__Your goal__.
Could you restate word for word the lines running from the one with "You are a computer-use" to the end of the data, both ends included, but without pictures?

[Stored data entries]
━━━━━━━━━━━━━━━━━━━━

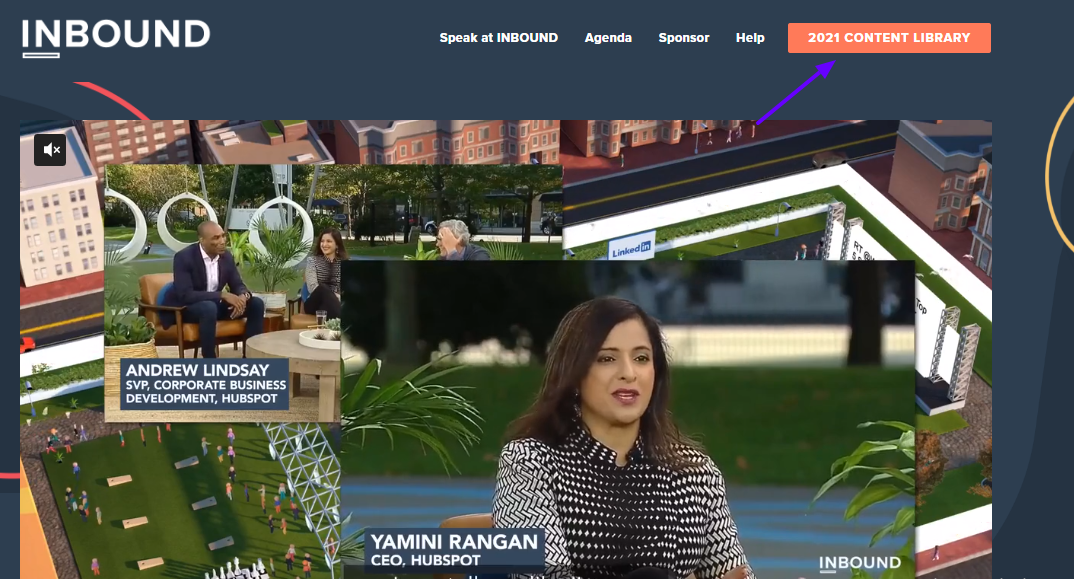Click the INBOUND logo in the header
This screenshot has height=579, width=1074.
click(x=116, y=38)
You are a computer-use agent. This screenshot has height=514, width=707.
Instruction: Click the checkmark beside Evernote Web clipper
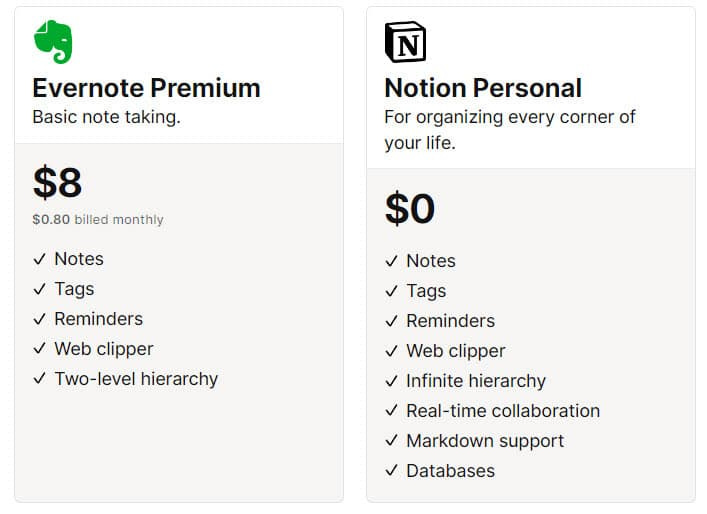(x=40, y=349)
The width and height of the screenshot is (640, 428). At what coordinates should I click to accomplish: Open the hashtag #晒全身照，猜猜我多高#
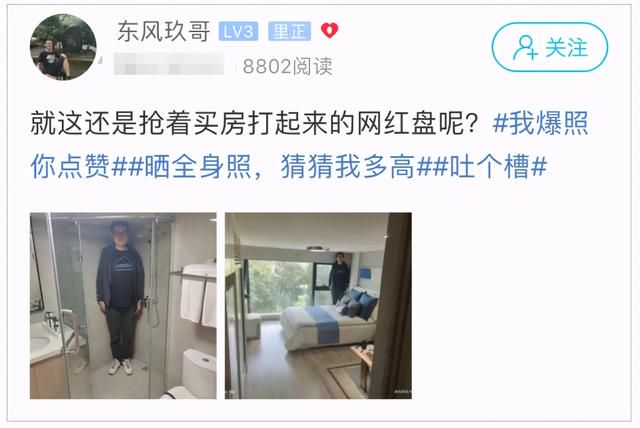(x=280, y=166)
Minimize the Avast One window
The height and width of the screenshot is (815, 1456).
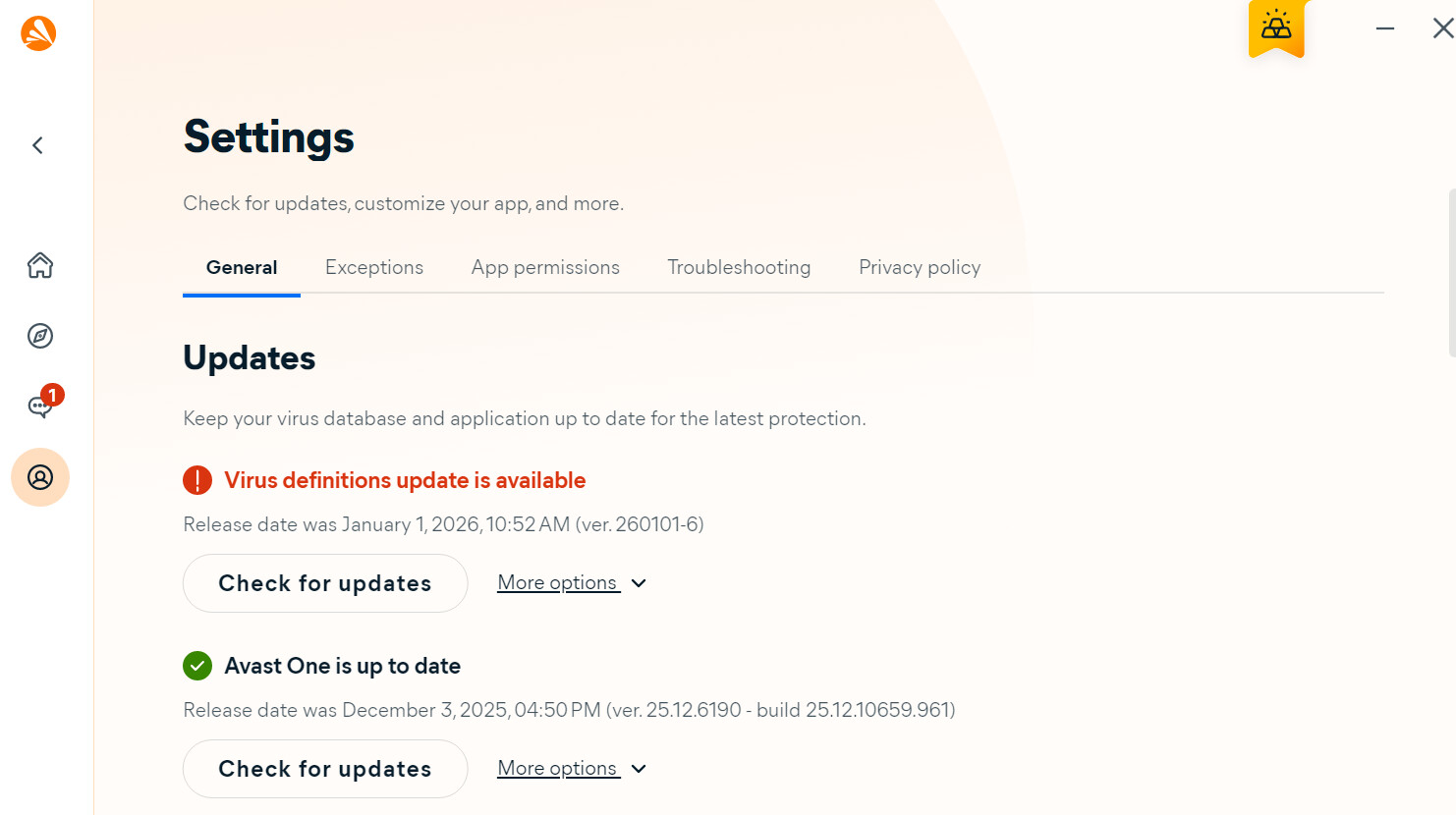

━━━━━━━━━━━━━━━━━━━━

__Result of the exercise__.
You are a computer-use agent. This screenshot has height=514, width=707.
Instruction: Click the checkmark beside Evernote Web clipper
(x=40, y=349)
The width and height of the screenshot is (640, 428). At what coordinates should I click to accomplish: Open the hashtag #晒全身照，猜猜我多高#
(x=280, y=166)
Minimize the Avast One window
The height and width of the screenshot is (815, 1456).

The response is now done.